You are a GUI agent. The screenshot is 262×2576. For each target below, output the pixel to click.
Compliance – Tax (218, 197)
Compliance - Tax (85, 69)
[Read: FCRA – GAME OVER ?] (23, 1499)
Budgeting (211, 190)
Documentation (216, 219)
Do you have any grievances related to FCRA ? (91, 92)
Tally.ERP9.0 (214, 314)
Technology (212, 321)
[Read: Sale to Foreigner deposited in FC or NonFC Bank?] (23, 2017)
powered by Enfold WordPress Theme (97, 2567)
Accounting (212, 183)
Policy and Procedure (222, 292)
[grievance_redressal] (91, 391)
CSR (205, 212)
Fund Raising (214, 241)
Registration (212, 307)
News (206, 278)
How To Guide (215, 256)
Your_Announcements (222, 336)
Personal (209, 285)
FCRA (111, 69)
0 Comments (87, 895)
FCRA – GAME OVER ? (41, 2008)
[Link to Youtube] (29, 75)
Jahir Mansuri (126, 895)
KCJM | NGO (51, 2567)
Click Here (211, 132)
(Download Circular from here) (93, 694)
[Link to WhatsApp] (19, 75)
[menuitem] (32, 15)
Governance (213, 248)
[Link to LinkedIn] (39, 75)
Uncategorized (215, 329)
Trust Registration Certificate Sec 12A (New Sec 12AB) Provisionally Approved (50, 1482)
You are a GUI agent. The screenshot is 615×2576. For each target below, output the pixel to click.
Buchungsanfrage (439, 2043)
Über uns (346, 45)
...
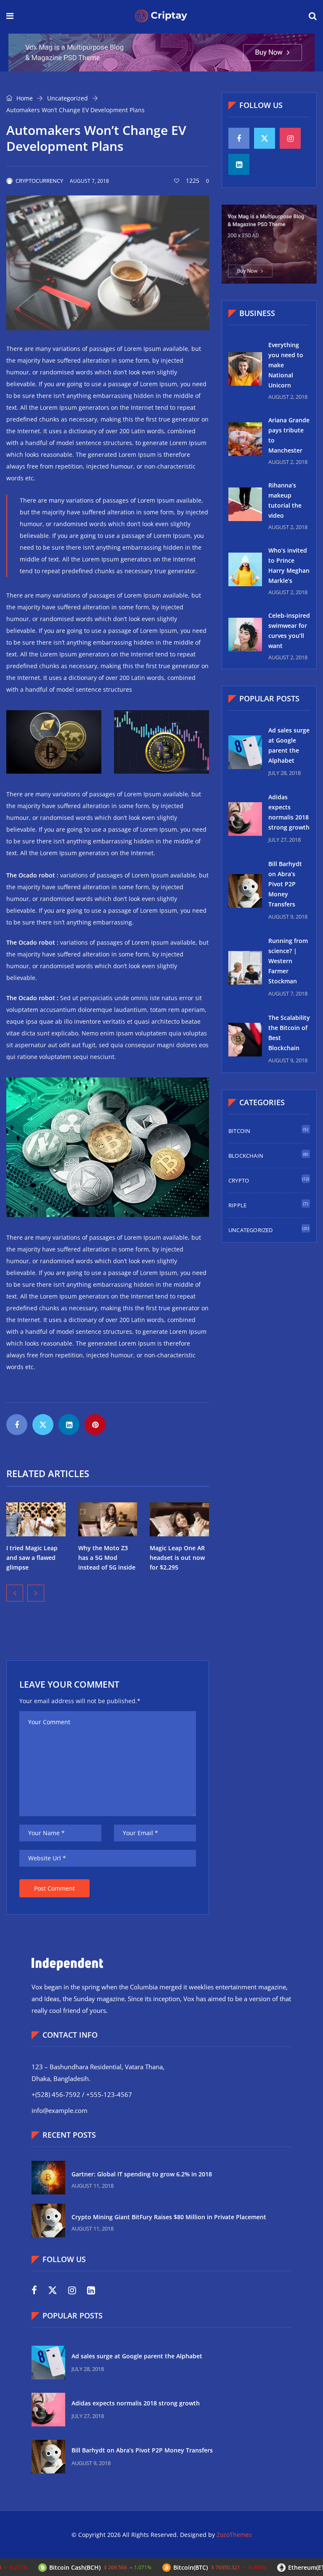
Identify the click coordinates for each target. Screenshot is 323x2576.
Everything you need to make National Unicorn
* * *
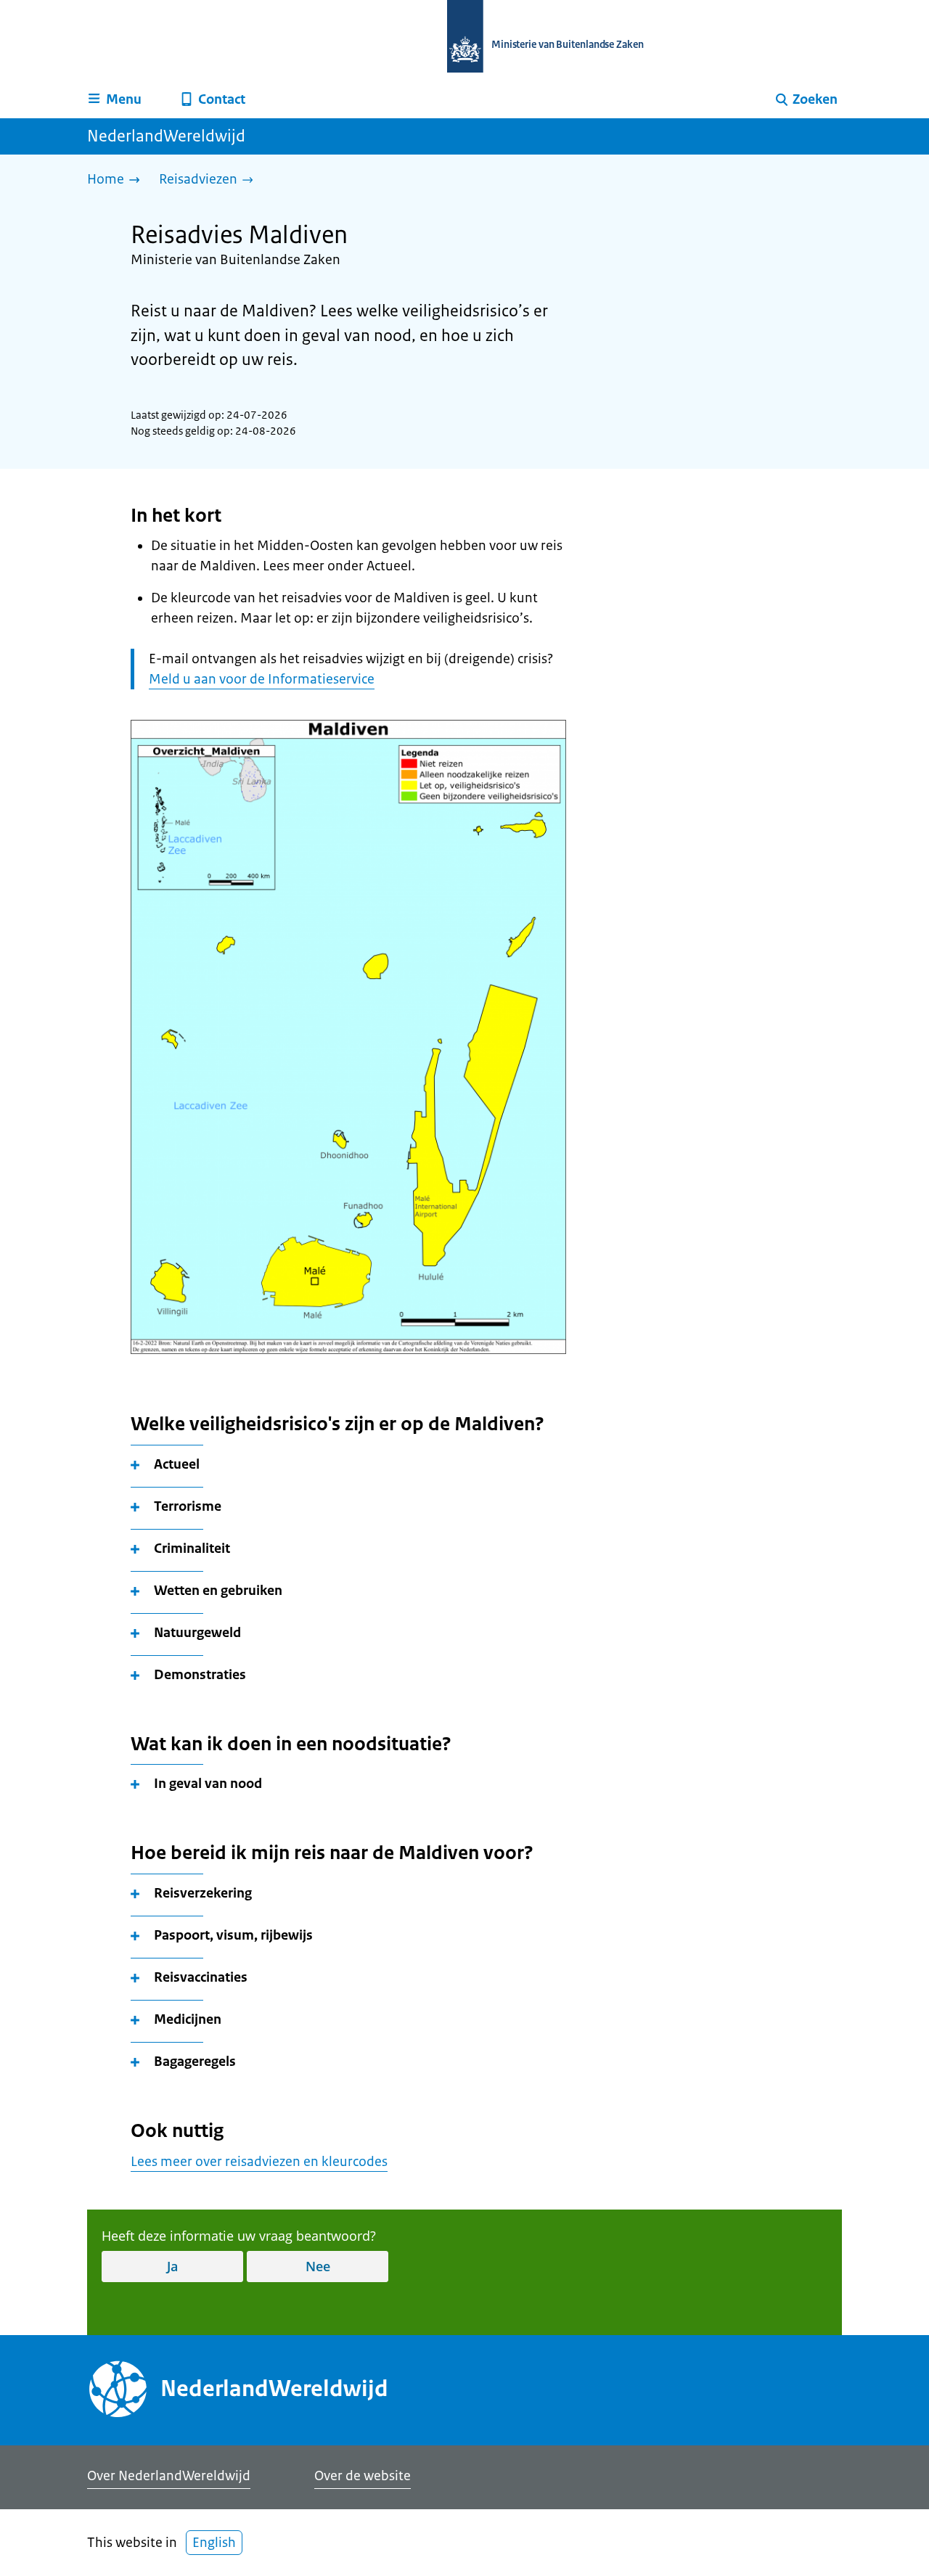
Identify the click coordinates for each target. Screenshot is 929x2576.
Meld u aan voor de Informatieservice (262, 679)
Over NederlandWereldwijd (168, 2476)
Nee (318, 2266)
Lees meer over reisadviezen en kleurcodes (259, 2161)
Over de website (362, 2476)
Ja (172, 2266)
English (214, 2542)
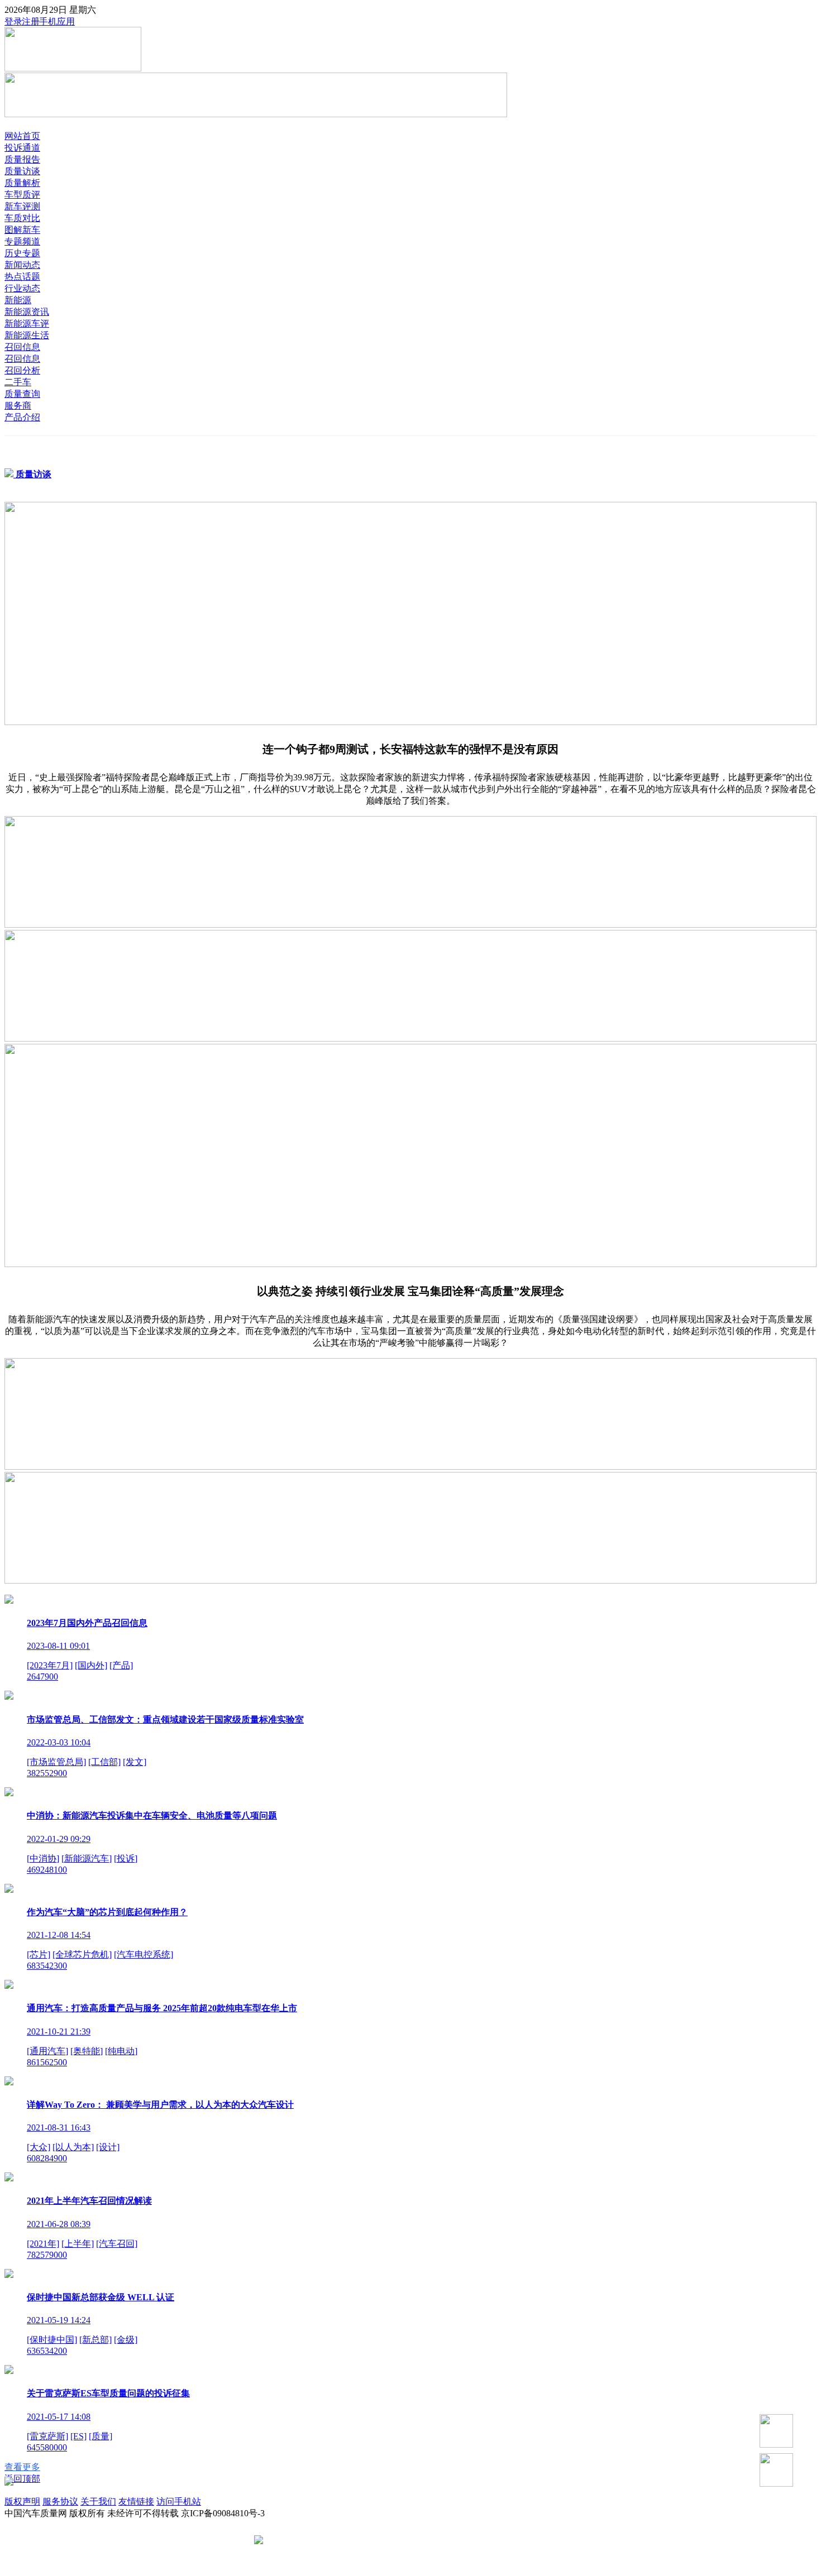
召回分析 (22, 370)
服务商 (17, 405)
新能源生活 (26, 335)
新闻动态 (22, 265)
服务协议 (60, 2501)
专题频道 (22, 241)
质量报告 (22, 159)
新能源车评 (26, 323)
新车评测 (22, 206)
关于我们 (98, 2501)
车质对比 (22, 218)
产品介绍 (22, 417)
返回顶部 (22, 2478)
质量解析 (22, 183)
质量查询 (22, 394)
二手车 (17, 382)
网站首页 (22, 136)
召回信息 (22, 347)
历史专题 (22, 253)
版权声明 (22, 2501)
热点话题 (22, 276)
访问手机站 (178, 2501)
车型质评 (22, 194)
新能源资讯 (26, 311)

#### [Problem to work on]
Starting with the line above that holds "You are a GUI agent. The screenshot is 262×2576." and stopping with the line that holds "Über uns (346, 45)", reproduce each line exactly, omitting all other lines.

#### [Solved exercise]
You are a GUI agent. The screenshot is 262×2576. For each target below, output the pixel to click.
Compliance – Tax (218, 197)
Compliance - Tax (85, 69)
[Read: FCRA – GAME OVER ?] (23, 1499)
Budgeting (211, 190)
Documentation (216, 219)
Do you have any grievances related to FCRA ? (91, 92)
Tally.ERP9.0 (214, 314)
Technology (212, 321)
[Read: Sale to Foreigner deposited in FC or NonFC Bank?] (23, 2017)
powered by Enfold WordPress Theme (97, 2567)
Accounting (212, 183)
Policy and Procedure (222, 292)
[grievance_redressal] (91, 391)
CSR (205, 212)
Fund Raising (214, 241)
Registration (212, 307)
News (206, 278)
How To Guide (215, 256)
Your_Announcements (222, 336)
Personal (209, 285)
FCRA (111, 69)
0 Comments (87, 895)
FCRA – GAME OVER ? (41, 2008)
[Link to Youtube] (29, 75)
Jahir Mansuri (126, 895)
KCJM | NGO (51, 2567)
Click Here (211, 132)
(Download Circular from here) (93, 694)
[Link to WhatsApp] (19, 75)
[menuitem] (32, 15)
Governance (213, 248)
[Link to LinkedIn] (39, 75)
Uncategorized (215, 329)
Trust Registration Certificate Sec 12A (New Sec 12AB) Provisionally Approved (50, 1482)
You are a GUI agent. The screenshot is 615×2576. For each target below, output the pixel to click.
Buchungsanfrage (439, 2043)
Über uns (346, 45)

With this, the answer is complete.